L'ANALISI
01 Ottobre 2024 - 16:45
Nei riquadri gli avvovati Zontini e Gigliotti
CREMONA - La Corte d’appello di Brescia ha condannato a 4 anni e 3 mesi un giovane oggi 22enne, accusato di due violenze sessuali. L’anno è il 2022. Il 5 agosto, per l’accusa avrebbe abusato, sotto un albero, di una ragazza diciottenne, amica d’infanzia riagganciata su Instagram dopo molto tempo. Quarantotto ore dopo, il 7 agosto, in garage, il ventenne avrebbe palpeggiato un sedicenne (oggi maggiorenne), mentre insieme stavano colorando un cartello stradale. Nel processo d’appello, l’imputato ha ottenuto lo sconto di 3 mesi sulla pena di 4 anni e 6 mesi inflitta in primo grado il 19 dicembre scorso. Quando il Tribunale aveva condannato l’imputato anche a risarcire con una provvisionale di 7 mila euro il sedicenne e con 2 mila euro a testa i suoi genitori, parti civili. Nel frattempo, il 22enne ha risarcito la 18enne, rappresentata dall’avvocato Marilena Gigliotti. Il sostituto Pg, Francesco Rombaldoni, aveva chiesto di confermare la sentenza di Cremona.
«La sentenza conferma la gravità dei fatti contestati all’imputato. Il mio assistito è ancora scosso, ma determinato a dimostrare che quanto aveva raccontato corrispondeva alla verità», ha commentato l’avvocato di parte civile Alessandro Zontini, legale del ragazzino e dei suoi genitori. Entro 90 giorni, la motivazione della sentenza.
Il primo episodio. La diciottenne e l’imputato si danno appuntamento alle 21:30 del 4 agosto davanti a un albero non lontano dalla casa di lei. Un incontro programmato. La ragazzina ha chiesto all’amico di farle i buchi nell’orecchio. Ha sentito in giro che lui il buco nei lobi lo ha già fatto ad altri. Sotto l’albero lui le dice che sì, glieli farà, ma a casa di un amico. I due si mettono a chiacchierare, il tempo scorre. Alle 23:30 l’imputato si avvicina all’amica e con la scusa di guardare un video sullo smartphone, comincia a toccarle le cosce, le mette un braccio attorno alla spalla. Lei non dice nulla, lo prende per un gesto affettuoso. È l’inizio di un incubo. Lui la palpeggia, lei si oppone. L’amico le stringe un braccio attorno al collo, con insistenza vuole un bacio. La stretta si fa sempre più forte. Lei ha male, cerca di liberarsi, di andarsene, ma lui la blocca. La fa cadere a terra, si mette a cavalcioni, lei si dimena, urla. Lui con una mano le stringe il collo, con l’altra le tappa la bocca. Lei è terrorizzata. Nel timore di non uscirne viva, acconsente a quel bacio. E sempre la paura di finire strangolata la spinge a dire sì al rapporto sessuale “non consenziente”. A casa la ragazzina racconta tutto al papà che la porta al Pronto Soccorso. Qui, tra vittima e aggressore c’è uno scambio di messaggi. «Una sorta di confessione», per l’accusa. In quei messaggi, il ragazzo prova a discolparsi: «Mi hai chiesto mille volte di volerlo fare». Lei ribatte che se quel bacio se lo è fatto dare, se quel rapporto sessuale si è consumato, è solo per «paura». Il papà l’accompagna poi dai carabinieri.
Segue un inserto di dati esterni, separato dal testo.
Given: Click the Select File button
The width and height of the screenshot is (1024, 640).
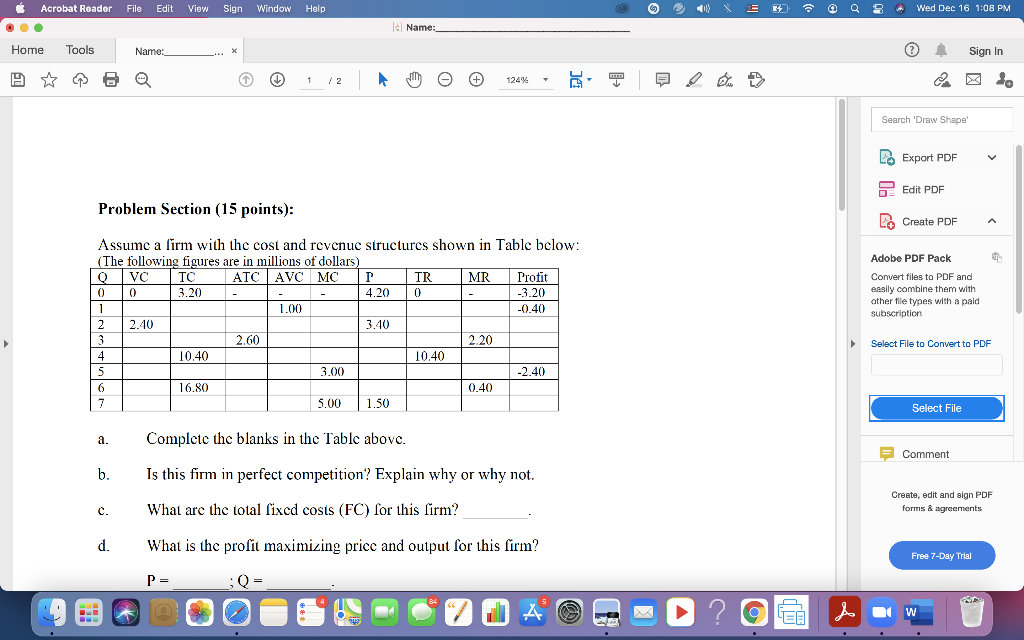Looking at the screenshot, I should (936, 408).
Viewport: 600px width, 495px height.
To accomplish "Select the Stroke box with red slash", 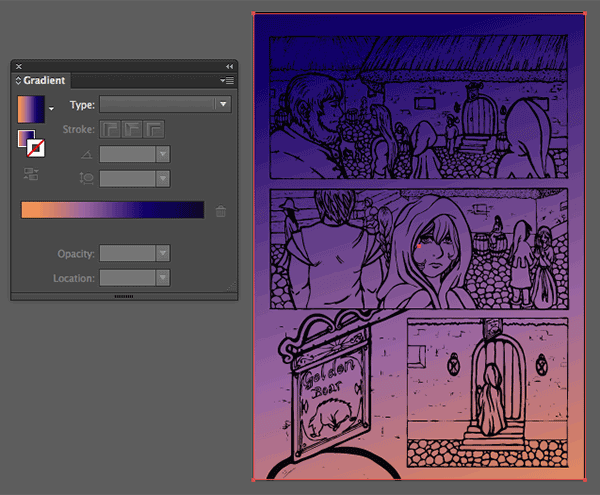I will (36, 149).
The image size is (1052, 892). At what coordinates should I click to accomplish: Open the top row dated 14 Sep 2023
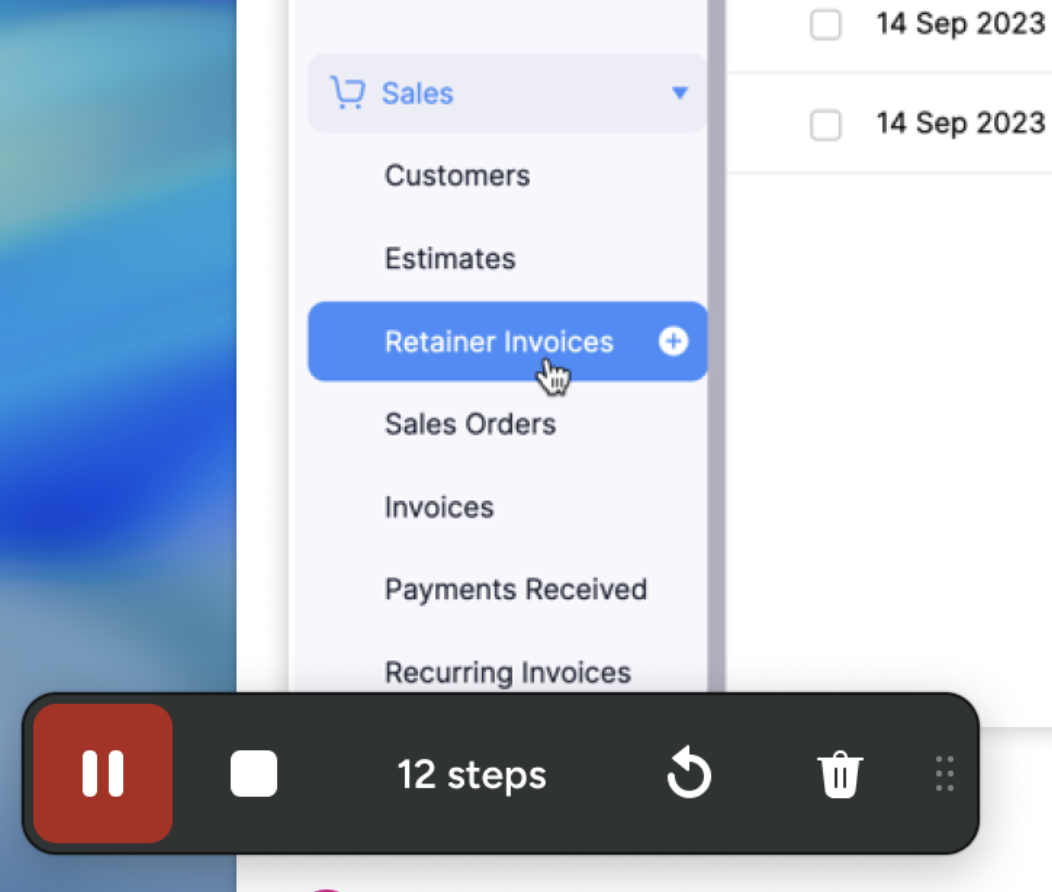click(x=960, y=24)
Il secondo episodio. La sera del 7 agosto, il sedicenne invita l’imputato e un amico a casa sua per colorare il cartello stradale. Sono in garage, il terzetto poi si scioglie. Il ventenne richiama l’amico sedicenne. La scusa? Posso tornare da te per terminare la decorazione del cartello stradale. In garage, il ventenne lo sfiora nelle parti intime, ripetutamente, il minore non vuole. L’imputato si sfila la cintura dei pantaloni, la passa dietro la schiena del sedicenne avvicinandolo a sé. La vittima si difende, puntandogli un coltellino. Ma non basta. Viene afferrata per i polsi, con forza. Il paese è piccolo, il sedicenne sa che cosa è accaduto due sere prima alla ragazza. Con lo smartphone filma tutto. Il video è agli atti. La mattina, l’adolescente racconta tutto ai suoi amici, i quali gli consigliano di confidarsi con la madre. Lui segue il consiglio, la madre lo accompagna dai carabinieri.